Between my super-ability to smell things and my extreme sensitivity to smoke this is a big deal. It might not seem like a big deal to the healthy people with a regular sense of smell but for someone like me it is. Thankfully the company took things much more seriously than the project manager. I needed to hear that there was a plan to take care of the damage done and prevent it in the future. The smoker has been fired and they are taking several steps to take care of the damage done, allowing my nose to be the judge if further action needs to be taken. I hope it works.
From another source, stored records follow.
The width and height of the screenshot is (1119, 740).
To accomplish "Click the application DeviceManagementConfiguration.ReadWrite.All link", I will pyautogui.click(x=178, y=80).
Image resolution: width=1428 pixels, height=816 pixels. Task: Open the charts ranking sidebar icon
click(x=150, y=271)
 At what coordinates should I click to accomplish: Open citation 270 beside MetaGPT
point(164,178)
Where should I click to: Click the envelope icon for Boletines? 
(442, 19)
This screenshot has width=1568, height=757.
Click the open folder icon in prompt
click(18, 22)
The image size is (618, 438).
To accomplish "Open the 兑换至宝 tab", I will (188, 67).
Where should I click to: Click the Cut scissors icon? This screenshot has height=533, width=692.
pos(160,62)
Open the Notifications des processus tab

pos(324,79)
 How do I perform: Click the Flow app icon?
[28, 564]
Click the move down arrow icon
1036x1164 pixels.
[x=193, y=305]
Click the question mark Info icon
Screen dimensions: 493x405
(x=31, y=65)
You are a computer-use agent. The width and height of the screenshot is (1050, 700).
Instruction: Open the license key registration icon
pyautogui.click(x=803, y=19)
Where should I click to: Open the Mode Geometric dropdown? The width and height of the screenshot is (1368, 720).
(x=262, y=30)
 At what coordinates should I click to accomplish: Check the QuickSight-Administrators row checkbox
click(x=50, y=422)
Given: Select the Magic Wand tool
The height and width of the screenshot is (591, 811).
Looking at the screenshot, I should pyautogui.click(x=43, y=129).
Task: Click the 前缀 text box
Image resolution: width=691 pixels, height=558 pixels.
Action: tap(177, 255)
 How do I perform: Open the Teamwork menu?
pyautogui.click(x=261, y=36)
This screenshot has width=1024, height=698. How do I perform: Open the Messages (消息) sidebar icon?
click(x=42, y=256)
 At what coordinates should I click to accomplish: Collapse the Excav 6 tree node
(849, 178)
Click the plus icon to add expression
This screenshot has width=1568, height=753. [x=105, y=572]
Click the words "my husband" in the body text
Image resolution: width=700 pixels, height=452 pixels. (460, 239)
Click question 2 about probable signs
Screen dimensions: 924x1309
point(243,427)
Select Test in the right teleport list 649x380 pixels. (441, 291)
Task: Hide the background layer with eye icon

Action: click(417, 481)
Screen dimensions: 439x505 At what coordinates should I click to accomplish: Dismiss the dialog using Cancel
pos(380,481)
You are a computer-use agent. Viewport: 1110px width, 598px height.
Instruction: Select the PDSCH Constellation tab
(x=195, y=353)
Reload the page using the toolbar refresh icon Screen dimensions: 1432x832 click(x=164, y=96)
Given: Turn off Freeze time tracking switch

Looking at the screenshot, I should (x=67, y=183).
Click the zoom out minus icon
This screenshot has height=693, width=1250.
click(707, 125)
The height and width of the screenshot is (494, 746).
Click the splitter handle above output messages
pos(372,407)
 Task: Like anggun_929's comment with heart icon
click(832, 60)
I give my body credit for hanging with it as long as it did. I knew I was pushing things and it was only a matter of time before my migraines and fibromyalgia knocked me out. Sure enough. Today is all about coping. Both my head and my body are in lots of pain, my stomach is upset enough that I don't want to eat yet I'm rather hungry, my blood sugar dropped when I took my rescue med so I had to eat things that upset my stomach more, I feel weak, shaky, tired and my fingers are numb.
Yep, today my only goal is to hang in, rest and distract myself with mindless TV. I've lost more days than I can count like this. So much so that it actually seems a bit routine. I have my water, remote, blanket, pillows and pills within reach from my spot on the couch. At some point I'll need to dig deep and find the internal motivation to get up and at least do my stretches no matter how much I don't feel up to it. Doesn't sound like much but on days like today it takes a surprisingly deep dig. For that reason, I'm always a little proud of myself when I can make it happen.
Today might be a real difficult day, but it is only on days like this that I get the opportunity to dig deep and feel a sense of accomplishment about it. I won't go so far as to say that I'm lucky to have so many of these opportunity filled days but I like to think these days are not total losses.